Stefan Kahrs This movie lacks the charm and the warmth of the original stories by Guareschi. Transporting the context 30 years forward into present-day (that is: 1980s) Italy was probably the right thing to do, since the distance in time wasn't big enough to film this as a period piece, but turning Don Camillo into such a cool dude rips the heart out of these stories. Mario Girotti plays the character in Trinity style, aloof, quirky, dead-pan; but this Camillo is barely recognisable as the passionately caring priest of the books. I don't think the earlier Camillo incarnation by Fernandel was right either (e.g. Fernandel's Camillo was not physical enough), but at least it exuded the required warmth. A cool Don Camillo creates another problem: what happens with his constant little battles with Peppone and his party?
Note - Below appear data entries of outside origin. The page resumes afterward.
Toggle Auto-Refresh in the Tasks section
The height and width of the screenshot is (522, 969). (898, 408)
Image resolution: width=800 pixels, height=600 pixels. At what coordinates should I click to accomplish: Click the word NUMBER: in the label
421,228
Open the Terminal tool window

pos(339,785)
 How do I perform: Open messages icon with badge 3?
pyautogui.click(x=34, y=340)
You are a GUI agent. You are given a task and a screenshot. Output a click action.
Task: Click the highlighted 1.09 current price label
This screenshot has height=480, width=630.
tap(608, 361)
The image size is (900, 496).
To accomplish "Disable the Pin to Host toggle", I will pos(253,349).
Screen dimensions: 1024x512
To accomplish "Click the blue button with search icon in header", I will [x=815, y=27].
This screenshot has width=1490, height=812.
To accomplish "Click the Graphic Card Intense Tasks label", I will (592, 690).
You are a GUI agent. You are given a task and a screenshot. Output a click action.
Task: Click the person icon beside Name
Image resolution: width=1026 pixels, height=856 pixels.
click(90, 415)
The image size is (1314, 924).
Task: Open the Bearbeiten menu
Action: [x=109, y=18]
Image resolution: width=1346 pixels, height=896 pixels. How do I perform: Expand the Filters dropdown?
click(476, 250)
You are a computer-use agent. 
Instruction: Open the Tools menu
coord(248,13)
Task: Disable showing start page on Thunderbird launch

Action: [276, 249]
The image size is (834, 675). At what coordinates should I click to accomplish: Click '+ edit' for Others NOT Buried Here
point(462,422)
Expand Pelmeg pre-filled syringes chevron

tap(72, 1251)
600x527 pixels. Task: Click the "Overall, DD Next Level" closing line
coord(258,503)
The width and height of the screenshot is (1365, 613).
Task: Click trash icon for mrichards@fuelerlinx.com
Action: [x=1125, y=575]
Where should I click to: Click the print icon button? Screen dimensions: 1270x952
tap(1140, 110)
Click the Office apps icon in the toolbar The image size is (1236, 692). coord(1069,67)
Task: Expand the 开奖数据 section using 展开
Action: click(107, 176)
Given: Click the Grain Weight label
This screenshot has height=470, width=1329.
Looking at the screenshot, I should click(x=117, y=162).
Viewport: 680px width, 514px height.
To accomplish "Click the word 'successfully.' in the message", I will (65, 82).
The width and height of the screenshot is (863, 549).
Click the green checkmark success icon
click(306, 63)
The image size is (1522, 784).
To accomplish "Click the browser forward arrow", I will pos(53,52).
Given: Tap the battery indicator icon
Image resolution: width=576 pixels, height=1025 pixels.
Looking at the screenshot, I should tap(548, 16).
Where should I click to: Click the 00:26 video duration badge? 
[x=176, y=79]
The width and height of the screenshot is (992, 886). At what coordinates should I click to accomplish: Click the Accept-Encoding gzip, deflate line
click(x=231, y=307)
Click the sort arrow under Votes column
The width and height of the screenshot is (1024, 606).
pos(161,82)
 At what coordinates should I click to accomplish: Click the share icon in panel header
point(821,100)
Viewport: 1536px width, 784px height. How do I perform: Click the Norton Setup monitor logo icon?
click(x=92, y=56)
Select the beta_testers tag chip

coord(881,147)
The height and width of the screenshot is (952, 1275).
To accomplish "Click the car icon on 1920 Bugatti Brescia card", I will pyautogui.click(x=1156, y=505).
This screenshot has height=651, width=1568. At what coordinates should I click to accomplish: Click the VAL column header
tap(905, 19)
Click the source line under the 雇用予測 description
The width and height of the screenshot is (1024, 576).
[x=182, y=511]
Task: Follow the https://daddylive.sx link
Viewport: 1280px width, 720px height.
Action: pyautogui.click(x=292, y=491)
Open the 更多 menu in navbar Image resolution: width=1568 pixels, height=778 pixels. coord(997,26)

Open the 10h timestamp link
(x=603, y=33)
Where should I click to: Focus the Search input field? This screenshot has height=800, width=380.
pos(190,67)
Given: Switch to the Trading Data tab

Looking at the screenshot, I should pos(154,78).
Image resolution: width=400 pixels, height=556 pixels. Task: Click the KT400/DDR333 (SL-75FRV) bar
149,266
Peppone's communist shenanigans are similarly toned down and as a result the antagonism between the two sides does not ring true - at least not to the extent the stories require. Thus, this film version also lacks the tension, conflict and hatred between the two camps. Perhaps there was some sensitivity here towards the American market: no children's movies with real communists in them, please!A few changes to cater for the international market are also embarrassing: the two soccer teams are called "Angels" and "Devils" (in English!) and a couple of the songs performed in Church are in English as well. This is situated in rural Italy!
Wizard-8 This is quite an atypical vehicle for Hill. Though I've never read any of the original stories, apparently they are short stories. This may explain why there is no central plot here, and there being a mass collection of vignettes instead. It may also explain why the tone of the movie is so wildly inconsistant - sometimes it's melancholy, sometimes goofy, sometimes dead serious, sometimes of a (and quite violent at times) slapstick nature. I guess it's supposed to be a comedy at its heart, but I didn't really find that much humorous about it, though there are one or two smiles here and there.